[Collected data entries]
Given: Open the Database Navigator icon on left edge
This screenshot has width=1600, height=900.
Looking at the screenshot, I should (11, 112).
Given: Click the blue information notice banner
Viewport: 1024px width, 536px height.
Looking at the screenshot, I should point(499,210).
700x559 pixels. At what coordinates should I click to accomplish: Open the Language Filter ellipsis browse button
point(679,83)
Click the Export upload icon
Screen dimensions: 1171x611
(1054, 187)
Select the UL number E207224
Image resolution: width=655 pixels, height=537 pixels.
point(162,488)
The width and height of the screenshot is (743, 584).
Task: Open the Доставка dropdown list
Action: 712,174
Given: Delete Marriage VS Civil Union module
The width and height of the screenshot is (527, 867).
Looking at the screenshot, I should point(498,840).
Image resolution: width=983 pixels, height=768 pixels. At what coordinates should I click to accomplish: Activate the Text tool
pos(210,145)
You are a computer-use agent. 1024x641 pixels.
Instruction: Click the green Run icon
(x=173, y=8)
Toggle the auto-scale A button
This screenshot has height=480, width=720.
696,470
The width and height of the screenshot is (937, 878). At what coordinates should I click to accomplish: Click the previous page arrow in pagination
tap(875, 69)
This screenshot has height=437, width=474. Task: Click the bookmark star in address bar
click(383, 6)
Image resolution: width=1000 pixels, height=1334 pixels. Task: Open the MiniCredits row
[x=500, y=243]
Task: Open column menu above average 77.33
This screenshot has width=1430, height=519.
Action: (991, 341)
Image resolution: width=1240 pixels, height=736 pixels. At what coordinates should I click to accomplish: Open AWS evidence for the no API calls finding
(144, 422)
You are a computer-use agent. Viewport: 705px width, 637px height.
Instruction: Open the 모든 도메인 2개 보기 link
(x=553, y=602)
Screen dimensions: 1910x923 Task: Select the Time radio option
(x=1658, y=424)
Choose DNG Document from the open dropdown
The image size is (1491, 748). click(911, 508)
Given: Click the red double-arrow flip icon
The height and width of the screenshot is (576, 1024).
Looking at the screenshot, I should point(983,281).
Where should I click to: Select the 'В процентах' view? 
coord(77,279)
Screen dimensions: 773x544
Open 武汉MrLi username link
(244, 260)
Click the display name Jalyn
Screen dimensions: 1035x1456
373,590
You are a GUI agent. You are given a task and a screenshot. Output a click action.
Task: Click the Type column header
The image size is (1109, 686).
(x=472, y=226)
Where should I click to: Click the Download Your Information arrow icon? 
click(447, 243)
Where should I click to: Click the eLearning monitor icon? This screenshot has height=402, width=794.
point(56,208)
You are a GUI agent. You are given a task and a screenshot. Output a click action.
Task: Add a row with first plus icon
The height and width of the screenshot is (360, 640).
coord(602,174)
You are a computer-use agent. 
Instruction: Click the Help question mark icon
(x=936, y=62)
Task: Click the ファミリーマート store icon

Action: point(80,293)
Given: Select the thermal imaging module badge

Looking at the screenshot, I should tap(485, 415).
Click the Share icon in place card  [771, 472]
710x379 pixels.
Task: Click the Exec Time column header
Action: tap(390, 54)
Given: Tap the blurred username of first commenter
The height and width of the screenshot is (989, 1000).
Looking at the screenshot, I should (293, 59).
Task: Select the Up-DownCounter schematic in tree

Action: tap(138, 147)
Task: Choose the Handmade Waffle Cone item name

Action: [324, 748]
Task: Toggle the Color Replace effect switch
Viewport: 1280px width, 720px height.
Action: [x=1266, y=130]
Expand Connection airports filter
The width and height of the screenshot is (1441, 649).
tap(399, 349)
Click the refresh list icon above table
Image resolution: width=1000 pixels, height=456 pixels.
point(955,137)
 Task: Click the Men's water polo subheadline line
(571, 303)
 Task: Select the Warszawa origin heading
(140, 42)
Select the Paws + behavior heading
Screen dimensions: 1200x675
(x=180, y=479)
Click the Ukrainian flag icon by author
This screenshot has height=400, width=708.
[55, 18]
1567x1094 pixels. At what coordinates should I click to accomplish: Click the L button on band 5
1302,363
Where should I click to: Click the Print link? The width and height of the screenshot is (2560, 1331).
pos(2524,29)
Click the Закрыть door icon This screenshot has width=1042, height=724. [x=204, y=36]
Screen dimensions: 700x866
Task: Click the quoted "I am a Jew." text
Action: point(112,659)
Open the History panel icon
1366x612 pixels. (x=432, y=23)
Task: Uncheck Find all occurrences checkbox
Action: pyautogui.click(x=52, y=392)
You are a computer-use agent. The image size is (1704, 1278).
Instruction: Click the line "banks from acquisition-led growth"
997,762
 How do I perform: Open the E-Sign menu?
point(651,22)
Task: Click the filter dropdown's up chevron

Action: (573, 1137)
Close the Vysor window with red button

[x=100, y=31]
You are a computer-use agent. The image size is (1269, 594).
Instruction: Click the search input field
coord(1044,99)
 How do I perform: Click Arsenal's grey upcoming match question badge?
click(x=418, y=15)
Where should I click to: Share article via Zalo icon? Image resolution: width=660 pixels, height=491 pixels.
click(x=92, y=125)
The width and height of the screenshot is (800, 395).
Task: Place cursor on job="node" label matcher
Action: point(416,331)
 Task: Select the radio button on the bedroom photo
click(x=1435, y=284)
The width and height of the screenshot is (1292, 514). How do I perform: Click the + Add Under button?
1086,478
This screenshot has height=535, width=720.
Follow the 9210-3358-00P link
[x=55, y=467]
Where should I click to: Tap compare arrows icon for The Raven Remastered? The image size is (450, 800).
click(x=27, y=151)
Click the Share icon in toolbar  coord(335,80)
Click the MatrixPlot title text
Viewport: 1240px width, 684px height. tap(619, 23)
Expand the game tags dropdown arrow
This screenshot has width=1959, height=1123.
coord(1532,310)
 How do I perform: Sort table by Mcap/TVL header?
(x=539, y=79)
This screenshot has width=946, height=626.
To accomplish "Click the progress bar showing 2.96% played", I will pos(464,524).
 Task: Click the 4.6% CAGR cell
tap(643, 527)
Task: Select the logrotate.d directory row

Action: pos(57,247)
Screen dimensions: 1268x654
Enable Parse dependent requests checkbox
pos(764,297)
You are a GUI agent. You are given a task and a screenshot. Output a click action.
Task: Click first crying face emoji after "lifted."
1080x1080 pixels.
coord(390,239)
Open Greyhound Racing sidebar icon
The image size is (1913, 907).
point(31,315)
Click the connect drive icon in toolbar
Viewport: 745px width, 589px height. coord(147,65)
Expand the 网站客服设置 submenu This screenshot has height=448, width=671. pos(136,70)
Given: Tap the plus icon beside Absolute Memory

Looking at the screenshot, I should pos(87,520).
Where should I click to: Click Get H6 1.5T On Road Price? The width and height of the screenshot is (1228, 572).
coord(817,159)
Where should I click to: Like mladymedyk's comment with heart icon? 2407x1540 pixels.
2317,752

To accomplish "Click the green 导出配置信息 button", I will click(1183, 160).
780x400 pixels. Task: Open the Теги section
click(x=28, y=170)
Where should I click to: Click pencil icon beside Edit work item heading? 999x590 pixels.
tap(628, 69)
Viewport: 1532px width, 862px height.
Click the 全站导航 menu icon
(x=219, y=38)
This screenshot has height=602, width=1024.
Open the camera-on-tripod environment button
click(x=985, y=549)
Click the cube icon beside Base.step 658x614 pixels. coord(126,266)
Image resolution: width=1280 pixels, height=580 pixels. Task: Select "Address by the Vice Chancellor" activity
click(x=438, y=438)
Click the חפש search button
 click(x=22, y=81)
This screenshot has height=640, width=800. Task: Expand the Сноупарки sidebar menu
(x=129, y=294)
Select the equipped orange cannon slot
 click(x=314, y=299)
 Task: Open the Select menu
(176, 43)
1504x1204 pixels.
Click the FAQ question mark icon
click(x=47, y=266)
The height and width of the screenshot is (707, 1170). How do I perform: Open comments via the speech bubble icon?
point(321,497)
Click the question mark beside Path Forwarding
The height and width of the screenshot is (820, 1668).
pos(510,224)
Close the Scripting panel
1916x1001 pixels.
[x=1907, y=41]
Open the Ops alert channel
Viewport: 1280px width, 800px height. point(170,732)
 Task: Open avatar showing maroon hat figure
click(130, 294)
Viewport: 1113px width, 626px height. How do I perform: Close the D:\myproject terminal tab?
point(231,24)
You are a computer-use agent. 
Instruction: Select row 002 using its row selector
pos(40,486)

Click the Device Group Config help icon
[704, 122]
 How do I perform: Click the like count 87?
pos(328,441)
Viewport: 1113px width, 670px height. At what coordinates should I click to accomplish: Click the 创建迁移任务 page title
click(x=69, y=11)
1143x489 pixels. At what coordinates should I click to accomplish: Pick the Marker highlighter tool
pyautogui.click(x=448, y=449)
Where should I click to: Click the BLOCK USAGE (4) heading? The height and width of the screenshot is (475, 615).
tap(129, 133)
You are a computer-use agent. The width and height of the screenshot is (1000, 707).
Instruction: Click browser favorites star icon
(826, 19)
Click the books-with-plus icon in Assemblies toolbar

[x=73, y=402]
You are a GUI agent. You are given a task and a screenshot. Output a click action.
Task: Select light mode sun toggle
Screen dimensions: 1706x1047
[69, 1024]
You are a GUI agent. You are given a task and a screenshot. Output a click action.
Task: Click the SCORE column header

# What to do
Give back the entries above exactly as they are, from their first line through the line that contains "Click the Export upload icon", both included, with nothing else.

# Task answer
Given: Open the Database Navigator icon on left edge
This screenshot has width=1600, height=900.
Looking at the screenshot, I should (11, 112).
Given: Click the blue information notice banner
Viewport: 1024px width, 536px height.
Looking at the screenshot, I should point(499,210).
700x559 pixels. At what coordinates should I click to accomplish: Open the Language Filter ellipsis browse button
point(679,83)
Click the Export upload icon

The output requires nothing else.